_REQUIRED ACTION_
Please retype the part of the article on Biden's Munich Security Conference speech below, from "Making the case" to "national security officials.".

_SELECTED EXTRACT_
========================================================================

Updated at 11:50 a.m. ET
President Biden on Friday gave his first speech since taking office aimed at an international audience.
Making the case for his plans to turn the page on former President Donald Trump's "America First" ethos, Biden declared: "America is back" to the virtual crowd at the Munich Security Conference — a who's who of global national security officials.
"The United States is determined — determined — to reengage with Europe," Biden said. He called the partnership between Europe and the United States "the cornerstone of all we hope to accomplish in the 21st century."
The president also vowed to the nation's traditional allies that the United States is ready to work with them on issues ranging from arms control, COVID-19, cyberhacking and climate change.
"We are in the midst of a fundamental debate about the future direction of our world. Between those who argue that — given all of the challenges we face, from the fourth industrial revolution to a global pandemic — autocracy is the best way forward and those who understand that democracy is essential to meeting those challenges," Biden said.

========================================================================

_INFORMATION SHOWN_
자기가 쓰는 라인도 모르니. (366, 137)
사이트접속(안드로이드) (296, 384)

========================================================================

_TASK RESPONSE_
Making the case for his plans to turn the page on former President Donald Trump's "America First" ethos, Biden declared: "America is back" to the virtual crowd at the Munich Security Conference — a who's who of global national security officials.